**WHAT YOU ARE ASKED TO DO**.
Repeat the entries that appear below, exactly as they are given.

── DATA UNDER STUDY ──

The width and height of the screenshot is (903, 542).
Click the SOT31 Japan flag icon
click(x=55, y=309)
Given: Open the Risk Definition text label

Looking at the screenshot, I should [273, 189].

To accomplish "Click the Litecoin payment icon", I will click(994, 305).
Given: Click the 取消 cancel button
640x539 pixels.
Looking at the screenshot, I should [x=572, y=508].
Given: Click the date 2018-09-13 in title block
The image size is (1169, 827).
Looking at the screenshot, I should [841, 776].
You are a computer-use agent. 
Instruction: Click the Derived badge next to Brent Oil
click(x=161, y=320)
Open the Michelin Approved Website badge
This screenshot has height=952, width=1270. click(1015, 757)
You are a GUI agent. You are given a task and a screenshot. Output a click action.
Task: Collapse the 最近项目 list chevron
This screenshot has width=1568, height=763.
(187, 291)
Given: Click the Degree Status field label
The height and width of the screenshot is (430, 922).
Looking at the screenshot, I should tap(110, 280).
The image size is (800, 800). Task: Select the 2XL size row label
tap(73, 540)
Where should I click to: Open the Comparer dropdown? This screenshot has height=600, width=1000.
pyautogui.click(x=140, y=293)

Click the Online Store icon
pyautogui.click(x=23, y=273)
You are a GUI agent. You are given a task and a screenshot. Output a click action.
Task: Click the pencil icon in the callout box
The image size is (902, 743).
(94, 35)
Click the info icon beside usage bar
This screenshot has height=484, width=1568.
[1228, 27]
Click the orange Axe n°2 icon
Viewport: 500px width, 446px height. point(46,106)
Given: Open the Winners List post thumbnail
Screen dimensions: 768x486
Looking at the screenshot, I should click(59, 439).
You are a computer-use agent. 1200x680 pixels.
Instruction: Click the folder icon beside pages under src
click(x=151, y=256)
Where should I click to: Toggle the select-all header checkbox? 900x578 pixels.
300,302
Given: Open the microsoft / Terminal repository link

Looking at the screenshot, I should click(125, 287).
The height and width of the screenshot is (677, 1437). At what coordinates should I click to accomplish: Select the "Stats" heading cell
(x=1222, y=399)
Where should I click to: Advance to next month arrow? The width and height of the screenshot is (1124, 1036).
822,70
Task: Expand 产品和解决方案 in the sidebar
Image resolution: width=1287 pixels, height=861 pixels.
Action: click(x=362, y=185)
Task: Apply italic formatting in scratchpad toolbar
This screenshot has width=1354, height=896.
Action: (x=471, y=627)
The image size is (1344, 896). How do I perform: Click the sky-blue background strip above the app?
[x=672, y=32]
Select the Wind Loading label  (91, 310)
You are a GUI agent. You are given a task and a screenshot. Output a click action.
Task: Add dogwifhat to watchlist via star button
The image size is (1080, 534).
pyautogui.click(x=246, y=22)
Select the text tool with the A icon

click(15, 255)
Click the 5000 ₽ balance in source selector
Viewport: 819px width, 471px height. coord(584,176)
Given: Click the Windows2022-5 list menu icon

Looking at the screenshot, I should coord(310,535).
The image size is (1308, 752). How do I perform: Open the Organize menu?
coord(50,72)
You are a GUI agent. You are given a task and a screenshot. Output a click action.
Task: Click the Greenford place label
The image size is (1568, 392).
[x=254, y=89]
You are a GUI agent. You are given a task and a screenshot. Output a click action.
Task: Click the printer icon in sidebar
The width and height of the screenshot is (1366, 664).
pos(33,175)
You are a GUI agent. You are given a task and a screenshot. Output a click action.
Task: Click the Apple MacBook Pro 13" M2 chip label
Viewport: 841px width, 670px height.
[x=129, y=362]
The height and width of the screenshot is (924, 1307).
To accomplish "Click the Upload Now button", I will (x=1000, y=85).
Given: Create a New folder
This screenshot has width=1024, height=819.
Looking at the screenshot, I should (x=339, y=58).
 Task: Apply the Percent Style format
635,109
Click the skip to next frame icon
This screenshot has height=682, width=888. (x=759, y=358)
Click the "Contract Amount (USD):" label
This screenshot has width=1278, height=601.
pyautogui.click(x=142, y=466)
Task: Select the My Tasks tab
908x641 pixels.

───

**RESPONSE TO THIS TASK**.
The width and height of the screenshot is (903, 542).
Click the SOT31 Japan flag icon
click(x=55, y=309)
Given: Open the Risk Definition text label

Looking at the screenshot, I should [273, 189].

To accomplish "Click the Litecoin payment icon", I will click(994, 305).
Given: Click the 取消 cancel button
640x539 pixels.
Looking at the screenshot, I should [x=572, y=508].
Given: Click the date 2018-09-13 in title block
The image size is (1169, 827).
Looking at the screenshot, I should [841, 776].
You are a computer-use agent. 
Instruction: Click the Derived badge next to Brent Oil
click(x=161, y=320)
Open the Michelin Approved Website badge
This screenshot has height=952, width=1270. click(1015, 757)
You are a GUI agent. You are given a task and a screenshot. Output a click action.
Task: Collapse the 最近项目 list chevron
This screenshot has width=1568, height=763.
(187, 291)
Given: Click the Degree Status field label
The height and width of the screenshot is (430, 922).
Looking at the screenshot, I should tap(110, 280).
The image size is (800, 800). Task: Select the 2XL size row label
tap(73, 540)
Where should I click to: Open the Comparer dropdown? This screenshot has height=600, width=1000.
pyautogui.click(x=140, y=293)

Click the Online Store icon
pyautogui.click(x=23, y=273)
You are a GUI agent. You are given a task and a screenshot. Output a click action.
Task: Click the pencil icon in the callout box
The image size is (902, 743).
(94, 35)
Click the info icon beside usage bar
This screenshot has height=484, width=1568.
[1228, 27]
Click the orange Axe n°2 icon
Viewport: 500px width, 446px height. point(46,106)
Given: Open the Winners List post thumbnail
Screen dimensions: 768x486
Looking at the screenshot, I should click(59, 439).
You are a computer-use agent. 1200x680 pixels.
Instruction: Click the folder icon beside pages under src
click(x=151, y=256)
Where should I click to: Toggle the select-all header checkbox? 900x578 pixels.
300,302
Given: Open the microsoft / Terminal repository link

Looking at the screenshot, I should click(125, 287).
The height and width of the screenshot is (677, 1437). At what coordinates should I click to accomplish: Select the "Stats" heading cell
(x=1222, y=399)
Where should I click to: Advance to next month arrow? The width and height of the screenshot is (1124, 1036).
822,70
Task: Expand 产品和解决方案 in the sidebar
Image resolution: width=1287 pixels, height=861 pixels.
Action: click(x=362, y=185)
Task: Apply italic formatting in scratchpad toolbar
This screenshot has width=1354, height=896.
Action: (x=471, y=627)
The image size is (1344, 896). How do I perform: Click the sky-blue background strip above the app?
[x=672, y=32]
Select the Wind Loading label  (91, 310)
You are a GUI agent. You are given a task and a screenshot. Output a click action.
Task: Add dogwifhat to watchlist via star button
The image size is (1080, 534).
pyautogui.click(x=246, y=22)
Select the text tool with the A icon

click(15, 255)
Click the 5000 ₽ balance in source selector
Viewport: 819px width, 471px height. coord(584,176)
Given: Click the Windows2022-5 list menu icon

Looking at the screenshot, I should coord(310,535).
The image size is (1308, 752). How do I perform: Open the Organize menu?
coord(50,72)
You are a GUI agent. You are given a task and a screenshot. Output a click action.
Task: Click the Greenford place label
The image size is (1568, 392).
[x=254, y=89]
You are a GUI agent. You are given a task and a screenshot. Output a click action.
Task: Click the printer icon in sidebar
The width and height of the screenshot is (1366, 664).
pos(33,175)
You are a GUI agent. You are given a task and a screenshot. Output a click action.
Task: Click the Apple MacBook Pro 13" M2 chip label
Viewport: 841px width, 670px height.
[x=129, y=362]
The height and width of the screenshot is (924, 1307).
To accomplish "Click the Upload Now button", I will (x=1000, y=85).
Given: Create a New folder
This screenshot has width=1024, height=819.
Looking at the screenshot, I should (x=339, y=58).
 Task: Apply the Percent Style format
635,109
Click the skip to next frame icon
This screenshot has height=682, width=888. (x=759, y=358)
Click the "Contract Amount (USD):" label
This screenshot has width=1278, height=601.
pyautogui.click(x=142, y=466)
Task: Select the My Tasks tab
908x641 pixels.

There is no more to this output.